Problem statement: Every entry, from the first line to the last, should be output exactly.

Material to process:
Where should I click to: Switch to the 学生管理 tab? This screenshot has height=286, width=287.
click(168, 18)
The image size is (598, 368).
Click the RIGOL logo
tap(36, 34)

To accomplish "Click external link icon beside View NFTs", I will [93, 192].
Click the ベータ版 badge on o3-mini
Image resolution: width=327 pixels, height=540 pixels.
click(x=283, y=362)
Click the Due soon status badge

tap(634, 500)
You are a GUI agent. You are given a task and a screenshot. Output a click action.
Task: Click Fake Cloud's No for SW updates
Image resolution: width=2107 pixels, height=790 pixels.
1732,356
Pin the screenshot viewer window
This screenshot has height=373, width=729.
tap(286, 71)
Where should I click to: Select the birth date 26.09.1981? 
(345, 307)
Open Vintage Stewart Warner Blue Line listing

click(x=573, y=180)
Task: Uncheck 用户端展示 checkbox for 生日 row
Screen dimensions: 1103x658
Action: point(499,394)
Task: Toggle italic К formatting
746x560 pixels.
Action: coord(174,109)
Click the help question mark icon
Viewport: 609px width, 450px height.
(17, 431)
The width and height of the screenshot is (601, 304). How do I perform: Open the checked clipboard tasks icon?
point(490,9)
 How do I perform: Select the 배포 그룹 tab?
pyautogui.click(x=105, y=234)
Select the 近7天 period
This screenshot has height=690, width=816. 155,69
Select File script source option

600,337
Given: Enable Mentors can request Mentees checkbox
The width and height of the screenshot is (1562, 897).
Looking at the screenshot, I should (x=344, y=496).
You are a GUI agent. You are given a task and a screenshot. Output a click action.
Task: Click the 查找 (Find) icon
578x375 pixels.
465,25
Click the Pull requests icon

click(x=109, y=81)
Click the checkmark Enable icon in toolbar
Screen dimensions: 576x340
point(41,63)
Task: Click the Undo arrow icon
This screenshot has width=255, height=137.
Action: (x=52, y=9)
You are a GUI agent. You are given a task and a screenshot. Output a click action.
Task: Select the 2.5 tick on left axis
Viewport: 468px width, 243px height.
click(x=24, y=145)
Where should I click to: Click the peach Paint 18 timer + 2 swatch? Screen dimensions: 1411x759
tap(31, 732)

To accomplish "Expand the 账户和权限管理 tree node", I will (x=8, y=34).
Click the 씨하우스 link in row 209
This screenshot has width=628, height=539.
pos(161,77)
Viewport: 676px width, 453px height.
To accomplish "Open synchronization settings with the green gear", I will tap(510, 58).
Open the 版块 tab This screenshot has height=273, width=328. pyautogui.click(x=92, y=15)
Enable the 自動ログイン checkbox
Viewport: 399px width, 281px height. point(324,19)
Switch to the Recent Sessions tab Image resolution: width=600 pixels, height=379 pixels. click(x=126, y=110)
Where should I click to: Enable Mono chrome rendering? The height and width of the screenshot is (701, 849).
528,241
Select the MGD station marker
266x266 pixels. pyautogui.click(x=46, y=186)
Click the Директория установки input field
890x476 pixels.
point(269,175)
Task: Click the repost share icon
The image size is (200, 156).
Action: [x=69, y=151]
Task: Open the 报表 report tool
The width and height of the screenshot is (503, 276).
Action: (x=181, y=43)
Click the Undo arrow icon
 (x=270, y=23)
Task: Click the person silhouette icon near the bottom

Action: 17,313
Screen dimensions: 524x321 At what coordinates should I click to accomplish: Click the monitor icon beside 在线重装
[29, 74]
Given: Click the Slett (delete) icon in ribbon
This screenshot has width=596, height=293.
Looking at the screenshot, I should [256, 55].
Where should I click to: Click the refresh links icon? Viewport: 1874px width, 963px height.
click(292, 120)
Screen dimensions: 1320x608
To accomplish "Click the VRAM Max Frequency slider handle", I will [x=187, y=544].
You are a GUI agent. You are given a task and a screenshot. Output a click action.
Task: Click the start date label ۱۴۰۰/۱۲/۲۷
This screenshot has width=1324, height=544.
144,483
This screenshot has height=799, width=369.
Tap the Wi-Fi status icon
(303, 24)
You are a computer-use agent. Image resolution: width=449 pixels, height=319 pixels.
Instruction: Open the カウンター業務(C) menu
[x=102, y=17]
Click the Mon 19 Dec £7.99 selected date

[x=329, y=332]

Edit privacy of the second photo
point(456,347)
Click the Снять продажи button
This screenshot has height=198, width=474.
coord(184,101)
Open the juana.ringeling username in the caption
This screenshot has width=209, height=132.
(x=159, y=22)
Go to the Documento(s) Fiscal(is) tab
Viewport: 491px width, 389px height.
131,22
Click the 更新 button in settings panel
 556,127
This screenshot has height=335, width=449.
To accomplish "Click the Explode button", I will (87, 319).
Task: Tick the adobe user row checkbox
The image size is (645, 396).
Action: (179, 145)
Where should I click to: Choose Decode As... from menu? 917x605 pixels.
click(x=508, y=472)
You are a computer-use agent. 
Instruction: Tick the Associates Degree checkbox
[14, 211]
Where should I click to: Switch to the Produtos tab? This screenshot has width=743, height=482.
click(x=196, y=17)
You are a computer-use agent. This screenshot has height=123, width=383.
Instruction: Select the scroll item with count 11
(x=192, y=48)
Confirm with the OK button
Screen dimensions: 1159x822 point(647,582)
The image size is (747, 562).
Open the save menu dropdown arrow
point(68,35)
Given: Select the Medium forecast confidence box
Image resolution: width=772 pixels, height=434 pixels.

Response for this exercise:
Where should I click to: Switch to the 学生管理 tab? This screenshot has height=286, width=287.
click(168, 18)
The image size is (598, 368).
Click the RIGOL logo
tap(36, 34)

To accomplish "Click external link icon beside View NFTs", I will [93, 192].
Click the ベータ版 badge on o3-mini
Image resolution: width=327 pixels, height=540 pixels.
click(x=283, y=362)
Click the Due soon status badge

tap(634, 500)
You are a GUI agent. You are given a task and a screenshot. Output a click action.
Task: Click Fake Cloud's No for SW updates
Image resolution: width=2107 pixels, height=790 pixels.
1732,356
Pin the screenshot viewer window
This screenshot has height=373, width=729.
tap(286, 71)
Where should I click to: Select the birth date 26.09.1981? 
(345, 307)
Open Vintage Stewart Warner Blue Line listing

click(x=573, y=180)
Task: Uncheck 用户端展示 checkbox for 生日 row
Screen dimensions: 1103x658
Action: point(499,394)
Task: Toggle italic К formatting
746x560 pixels.
Action: coord(174,109)
Click the help question mark icon
Viewport: 609px width, 450px height.
(17, 431)
The width and height of the screenshot is (601, 304). How do I perform: Open the checked clipboard tasks icon?
point(490,9)
 How do I perform: Select the 배포 그룹 tab?
pyautogui.click(x=105, y=234)
Select the 近7天 period
This screenshot has height=690, width=816. 155,69
Select File script source option

600,337
Given: Enable Mentors can request Mentees checkbox
The width and height of the screenshot is (1562, 897).
Looking at the screenshot, I should (x=344, y=496).
You are a GUI agent. You are given a task and a screenshot. Output a click action.
Task: Click the 查找 (Find) icon
578x375 pixels.
465,25
Click the Pull requests icon

click(x=109, y=81)
Click the checkmark Enable icon in toolbar
Screen dimensions: 576x340
point(41,63)
Task: Click the Undo arrow icon
This screenshot has width=255, height=137.
Action: (x=52, y=9)
You are a GUI agent. You are given a task and a screenshot. Output a click action.
Task: Select the 2.5 tick on left axis
Viewport: 468px width, 243px height.
click(x=24, y=145)
Where should I click to: Click the peach Paint 18 timer + 2 swatch? Screen dimensions: 1411x759
tap(31, 732)

To accomplish "Expand the 账户和权限管理 tree node", I will (x=8, y=34).
Click the 씨하우스 link in row 209
This screenshot has width=628, height=539.
pos(161,77)
Viewport: 676px width, 453px height.
To accomplish "Open synchronization settings with the green gear", I will tap(510, 58).
Open the 版块 tab This screenshot has height=273, width=328. pyautogui.click(x=92, y=15)
Enable the 自動ログイン checkbox
Viewport: 399px width, 281px height. point(324,19)
Switch to the Recent Sessions tab Image resolution: width=600 pixels, height=379 pixels. click(x=126, y=110)
Where should I click to: Enable Mono chrome rendering? The height and width of the screenshot is (701, 849).
528,241
Select the MGD station marker
266x266 pixels. pyautogui.click(x=46, y=186)
Click the Директория установки input field
890x476 pixels.
point(269,175)
Task: Click the repost share icon
The image size is (200, 156).
Action: [x=69, y=151]
Task: Open the 报表 report tool
The width and height of the screenshot is (503, 276).
Action: (x=181, y=43)
Click the Undo arrow icon
 (x=270, y=23)
Task: Click the person silhouette icon near the bottom

Action: 17,313
Screen dimensions: 524x321 At what coordinates should I click to accomplish: Click the monitor icon beside 在线重装
[29, 74]
Given: Click the Slett (delete) icon in ribbon
This screenshot has width=596, height=293.
Looking at the screenshot, I should [256, 55].
Where should I click to: Click the refresh links icon? Viewport: 1874px width, 963px height.
click(292, 120)
Screen dimensions: 1320x608
To accomplish "Click the VRAM Max Frequency slider handle", I will [x=187, y=544].
You are a GUI agent. You are given a task and a screenshot. Output a click action.
Task: Click the start date label ۱۴۰۰/۱۲/۲۷
This screenshot has width=1324, height=544.
144,483
This screenshot has height=799, width=369.
Tap the Wi-Fi status icon
(303, 24)
You are a computer-use agent. Image resolution: width=449 pixels, height=319 pixels.
Instruction: Open the カウンター業務(C) menu
[x=102, y=17]
Click the Mon 19 Dec £7.99 selected date

[x=329, y=332]

Edit privacy of the second photo
point(456,347)
Click the Снять продажи button
This screenshot has height=198, width=474.
coord(184,101)
Open the juana.ringeling username in the caption
This screenshot has width=209, height=132.
(x=159, y=22)
Go to the Documento(s) Fiscal(is) tab
Viewport: 491px width, 389px height.
131,22
Click the 更新 button in settings panel
 556,127
This screenshot has height=335, width=449.
To accomplish "Click the Explode button", I will (87, 319).
Task: Tick the adobe user row checkbox
The image size is (645, 396).
Action: (179, 145)
Where should I click to: Choose Decode As... from menu? 917x605 pixels.
click(x=508, y=472)
You are a computer-use agent. 
Instruction: Tick the Associates Degree checkbox
[14, 211]
Where should I click to: Switch to the Produtos tab? This screenshot has width=743, height=482.
click(x=196, y=17)
You are a computer-use agent. This screenshot has height=123, width=383.
Instruction: Select the scroll item with count 11
(x=192, y=48)
Confirm with the OK button
Screen dimensions: 1159x822 point(647,582)
The image size is (747, 562).
Open the save menu dropdown arrow
point(68,35)
Given: Select the Medium forecast confidence box
Image resolution: width=772 pixels, height=434 pixels.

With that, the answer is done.